For most of history, human labor has been performed with human muscle. We cut, hauled, sewed, dug, chopped, threshed, pushed, and pulled. For the simplest things we could use animals, but for any physical work that required higher intelligence, the human body was a necessity. Labor, while intrinsically physical, therefore did require intellect, and often quite a bit of cognitive skill. But outside the clergy, ‘knowledge work’ would have been an anachronistic concept.
Around the 17th century, beginning in England, that started to change. Mankind was awakening to a new kind of science that emphasized mechanistic inquiry into the workings of all things. People, particularly elites among the burgeoning capitalist and mercantile classes of Europe, began to see the world through the abstractions of Newton, Bacon, and Descartes. Matter—whether it be the heavenly bodies or leaves detaching from trees—was undergirded by forces that pushed and pulled. They quickly began to use this fundamental insight about nature to re-imagine their own activities of commerce and industry, building machines to push and pull, to take advantage of force, inertia, acceleration, and mass.
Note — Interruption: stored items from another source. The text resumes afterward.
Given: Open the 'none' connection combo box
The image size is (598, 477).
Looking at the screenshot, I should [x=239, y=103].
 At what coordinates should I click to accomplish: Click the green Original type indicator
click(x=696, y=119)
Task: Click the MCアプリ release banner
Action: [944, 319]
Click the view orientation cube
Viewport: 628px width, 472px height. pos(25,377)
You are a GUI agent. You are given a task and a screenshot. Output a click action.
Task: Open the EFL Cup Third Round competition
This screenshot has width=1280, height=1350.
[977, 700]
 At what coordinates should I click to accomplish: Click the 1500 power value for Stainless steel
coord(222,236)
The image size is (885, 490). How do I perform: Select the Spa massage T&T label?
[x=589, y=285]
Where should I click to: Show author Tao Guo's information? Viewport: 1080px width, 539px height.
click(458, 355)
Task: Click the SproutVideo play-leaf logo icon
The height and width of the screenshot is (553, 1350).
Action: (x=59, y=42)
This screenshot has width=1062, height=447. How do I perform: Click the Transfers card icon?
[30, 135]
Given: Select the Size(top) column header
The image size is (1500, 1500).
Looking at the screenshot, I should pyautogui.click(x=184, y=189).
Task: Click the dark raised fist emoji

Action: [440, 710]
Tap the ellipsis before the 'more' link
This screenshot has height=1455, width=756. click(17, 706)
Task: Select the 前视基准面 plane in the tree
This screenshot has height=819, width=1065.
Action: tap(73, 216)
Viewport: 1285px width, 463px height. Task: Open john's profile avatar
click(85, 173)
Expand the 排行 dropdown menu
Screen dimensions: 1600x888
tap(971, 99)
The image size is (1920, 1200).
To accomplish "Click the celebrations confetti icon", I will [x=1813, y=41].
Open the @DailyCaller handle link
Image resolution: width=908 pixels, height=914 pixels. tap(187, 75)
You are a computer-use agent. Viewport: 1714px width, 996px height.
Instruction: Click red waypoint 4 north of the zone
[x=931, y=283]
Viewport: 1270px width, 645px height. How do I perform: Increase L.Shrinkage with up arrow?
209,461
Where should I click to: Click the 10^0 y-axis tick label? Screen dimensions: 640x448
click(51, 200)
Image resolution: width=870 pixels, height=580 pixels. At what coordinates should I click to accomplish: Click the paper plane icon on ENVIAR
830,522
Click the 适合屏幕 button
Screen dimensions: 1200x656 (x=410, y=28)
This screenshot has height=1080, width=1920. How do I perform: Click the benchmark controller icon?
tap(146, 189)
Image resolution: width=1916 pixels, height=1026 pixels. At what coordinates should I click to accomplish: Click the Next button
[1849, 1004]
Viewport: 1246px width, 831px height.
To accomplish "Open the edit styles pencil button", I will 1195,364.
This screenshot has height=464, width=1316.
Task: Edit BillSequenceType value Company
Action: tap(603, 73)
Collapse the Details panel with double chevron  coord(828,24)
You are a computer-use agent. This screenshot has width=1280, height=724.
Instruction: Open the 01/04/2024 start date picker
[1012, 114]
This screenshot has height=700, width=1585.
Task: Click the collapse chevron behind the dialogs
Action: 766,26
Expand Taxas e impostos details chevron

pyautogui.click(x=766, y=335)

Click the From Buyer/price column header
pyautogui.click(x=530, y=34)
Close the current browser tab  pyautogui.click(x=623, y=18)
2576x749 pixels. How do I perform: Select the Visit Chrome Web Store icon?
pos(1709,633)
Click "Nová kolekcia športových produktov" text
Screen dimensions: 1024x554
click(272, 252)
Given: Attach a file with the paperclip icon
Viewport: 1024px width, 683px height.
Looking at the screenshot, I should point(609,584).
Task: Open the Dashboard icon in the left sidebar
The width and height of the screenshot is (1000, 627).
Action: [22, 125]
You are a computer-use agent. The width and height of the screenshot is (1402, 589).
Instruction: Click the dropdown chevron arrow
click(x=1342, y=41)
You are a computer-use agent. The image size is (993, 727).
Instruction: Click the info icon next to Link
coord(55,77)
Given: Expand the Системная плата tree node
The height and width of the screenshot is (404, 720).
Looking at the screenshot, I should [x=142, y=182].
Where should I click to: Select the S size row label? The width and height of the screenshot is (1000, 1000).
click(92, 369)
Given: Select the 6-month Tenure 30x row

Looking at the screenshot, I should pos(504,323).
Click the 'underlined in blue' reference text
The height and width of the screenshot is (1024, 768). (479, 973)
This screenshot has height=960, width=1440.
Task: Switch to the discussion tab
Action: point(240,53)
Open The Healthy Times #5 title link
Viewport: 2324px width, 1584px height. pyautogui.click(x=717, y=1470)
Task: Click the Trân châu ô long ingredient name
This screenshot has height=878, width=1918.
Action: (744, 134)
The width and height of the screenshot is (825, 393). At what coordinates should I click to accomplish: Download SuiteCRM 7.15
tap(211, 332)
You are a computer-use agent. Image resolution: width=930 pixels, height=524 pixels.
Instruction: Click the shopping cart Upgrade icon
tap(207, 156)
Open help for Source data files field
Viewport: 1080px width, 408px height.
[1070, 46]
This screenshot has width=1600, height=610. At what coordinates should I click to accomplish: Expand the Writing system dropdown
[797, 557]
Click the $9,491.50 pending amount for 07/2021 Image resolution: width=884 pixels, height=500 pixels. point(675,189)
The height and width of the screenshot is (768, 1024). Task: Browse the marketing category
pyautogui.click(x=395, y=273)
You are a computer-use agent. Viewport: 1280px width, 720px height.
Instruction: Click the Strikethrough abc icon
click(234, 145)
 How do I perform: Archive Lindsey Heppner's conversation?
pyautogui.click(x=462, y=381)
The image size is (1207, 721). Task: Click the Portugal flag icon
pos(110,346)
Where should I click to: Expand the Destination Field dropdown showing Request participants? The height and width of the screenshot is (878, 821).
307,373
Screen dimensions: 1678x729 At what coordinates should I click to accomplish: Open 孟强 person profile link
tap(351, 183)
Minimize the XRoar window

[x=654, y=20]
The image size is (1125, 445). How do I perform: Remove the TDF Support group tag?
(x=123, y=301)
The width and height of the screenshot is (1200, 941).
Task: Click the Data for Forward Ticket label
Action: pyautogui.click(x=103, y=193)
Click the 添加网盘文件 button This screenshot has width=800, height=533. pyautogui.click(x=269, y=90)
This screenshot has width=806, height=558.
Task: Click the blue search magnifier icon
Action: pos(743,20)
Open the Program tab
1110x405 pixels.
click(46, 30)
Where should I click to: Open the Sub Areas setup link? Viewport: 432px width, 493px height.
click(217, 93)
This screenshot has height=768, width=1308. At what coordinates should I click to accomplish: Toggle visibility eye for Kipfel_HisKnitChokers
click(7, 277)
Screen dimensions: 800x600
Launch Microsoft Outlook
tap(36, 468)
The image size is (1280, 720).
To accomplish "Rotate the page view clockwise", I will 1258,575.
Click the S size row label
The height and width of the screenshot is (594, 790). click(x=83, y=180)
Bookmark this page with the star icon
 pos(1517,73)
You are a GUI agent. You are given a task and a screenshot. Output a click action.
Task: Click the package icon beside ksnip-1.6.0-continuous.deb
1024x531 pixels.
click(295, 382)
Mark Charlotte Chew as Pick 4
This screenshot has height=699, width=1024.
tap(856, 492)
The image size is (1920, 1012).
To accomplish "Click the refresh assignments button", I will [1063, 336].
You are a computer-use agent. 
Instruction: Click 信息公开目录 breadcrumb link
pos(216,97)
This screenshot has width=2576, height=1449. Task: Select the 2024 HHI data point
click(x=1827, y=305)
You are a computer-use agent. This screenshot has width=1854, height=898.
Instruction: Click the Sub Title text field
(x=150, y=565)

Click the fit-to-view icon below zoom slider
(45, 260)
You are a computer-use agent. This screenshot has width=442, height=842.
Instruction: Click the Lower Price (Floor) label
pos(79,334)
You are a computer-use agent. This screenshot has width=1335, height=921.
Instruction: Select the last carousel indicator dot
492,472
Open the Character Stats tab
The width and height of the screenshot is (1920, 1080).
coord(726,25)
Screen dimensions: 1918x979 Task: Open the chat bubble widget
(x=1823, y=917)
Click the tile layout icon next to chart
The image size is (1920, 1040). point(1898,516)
These machines came to predominate in industry with time, and multiplied tremendously in variety. Humans who had done things the manual way found themselves losing ground to the humans who learned to collaborate with machines. For the inventors, tinkerers, and conductors of the early Industrial Revolution, this period must have felt wildly dynamic and pregnant with opportunity. For the laborers who had to learn to accommodate the machines, these early decades of economic transformation were often unpleasant: wages remained stagnant, working conditions worsened, and hours labored increased.